[Start of Attachment]

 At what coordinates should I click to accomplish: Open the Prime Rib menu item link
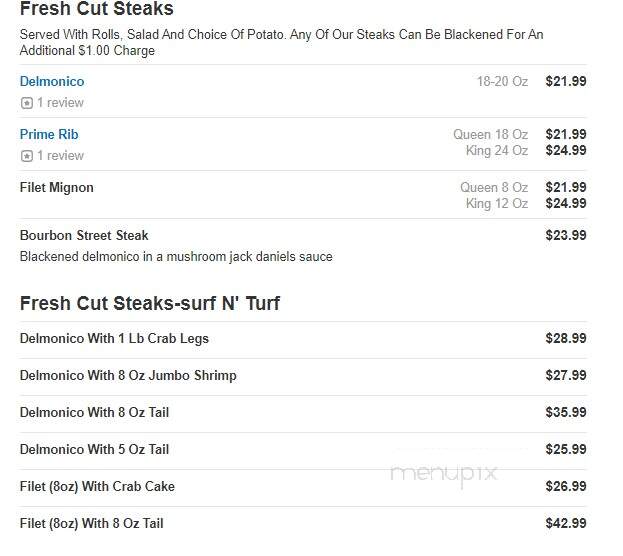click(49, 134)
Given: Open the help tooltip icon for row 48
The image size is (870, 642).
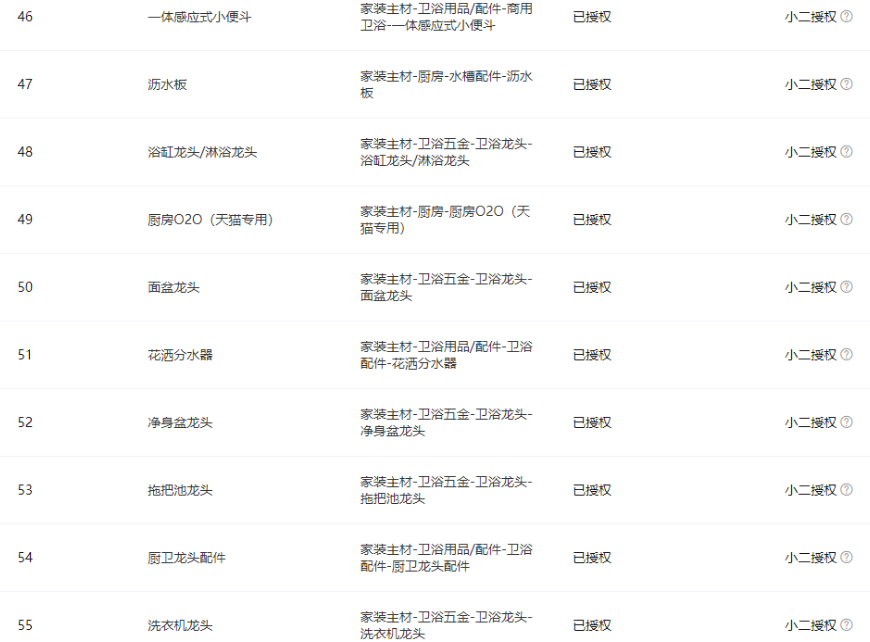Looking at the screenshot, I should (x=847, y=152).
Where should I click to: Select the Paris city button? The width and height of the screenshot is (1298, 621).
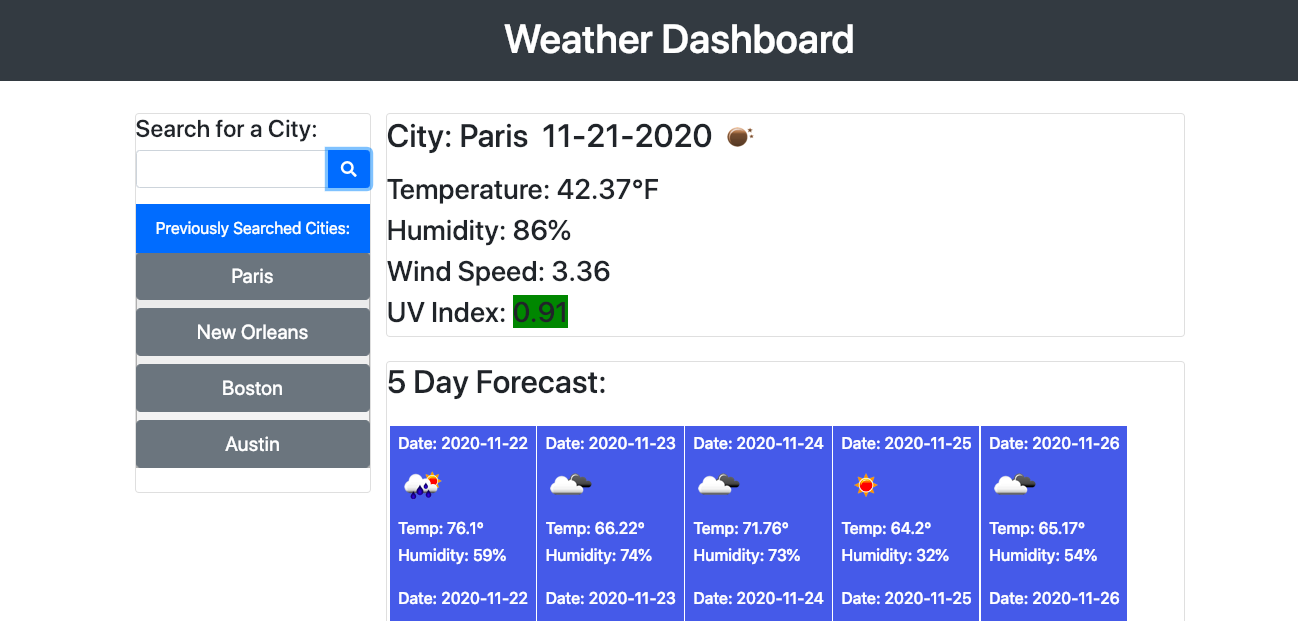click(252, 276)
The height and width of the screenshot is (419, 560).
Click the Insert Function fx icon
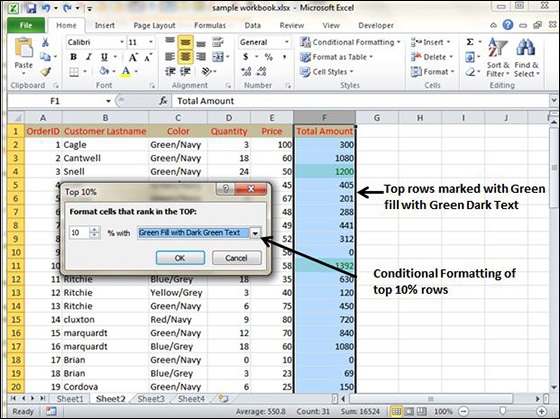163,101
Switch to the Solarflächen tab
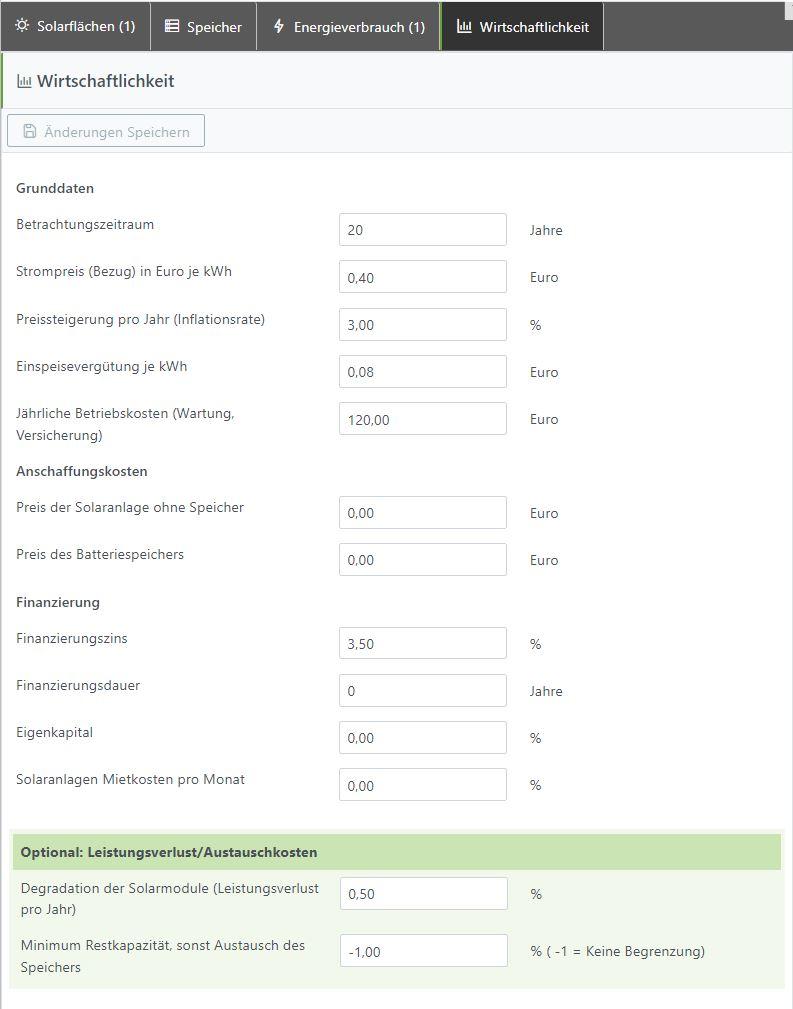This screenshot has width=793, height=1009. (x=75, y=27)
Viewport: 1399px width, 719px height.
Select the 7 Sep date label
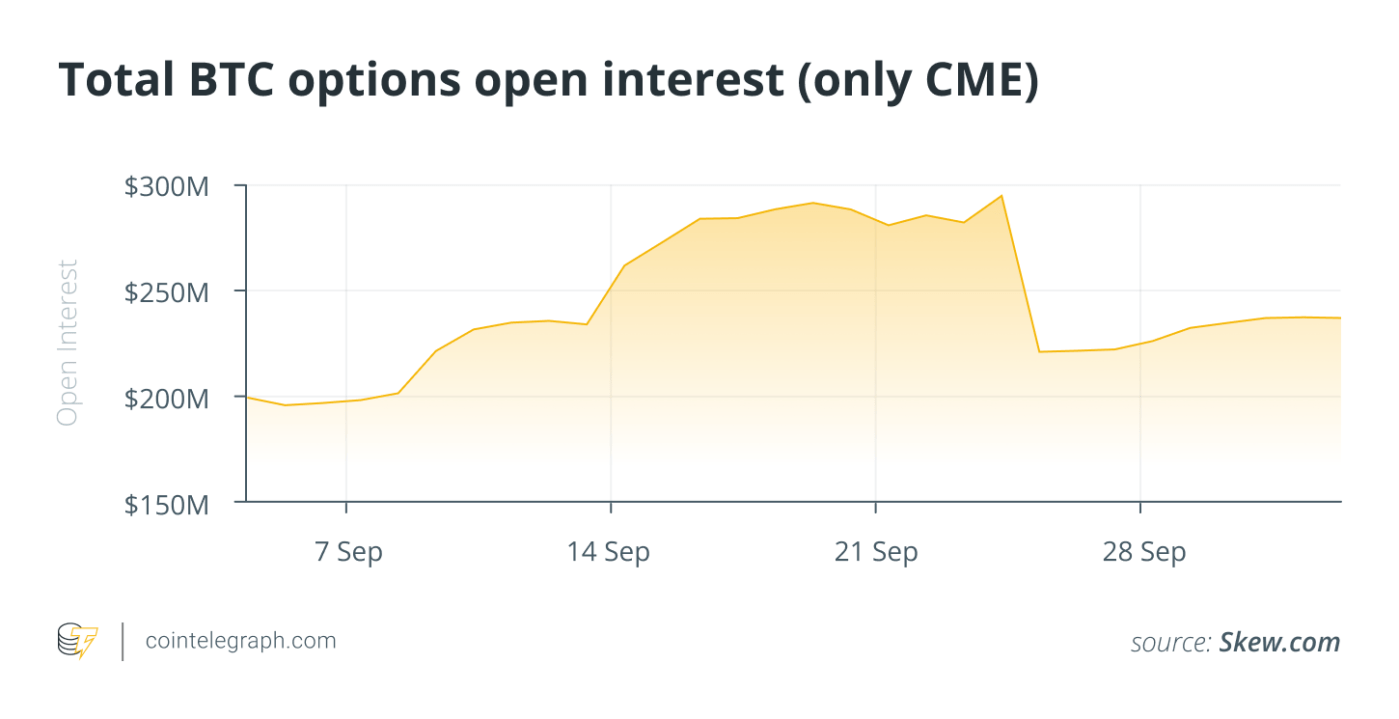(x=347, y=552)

[End of Attachment]

**Your goal:** For every entry, return its exact wording and leave out any image.

**Answer section:**
 At what coordinates should I click to accomplish: Open the Prime Rib menu item link
click(49, 134)
Given: Open the help tooltip icon for row 48
The image size is (870, 642).
Looking at the screenshot, I should (x=847, y=152).
Where should I click to: Select the Paris city button? The width and height of the screenshot is (1298, 621).
click(252, 276)
The height and width of the screenshot is (419, 560).
Click the Insert Function fx icon
163,101
Switch to the Solarflächen tab
This screenshot has width=793, height=1009. (x=75, y=27)
Viewport: 1399px width, 719px height.
Select the 7 Sep date label
(x=347, y=552)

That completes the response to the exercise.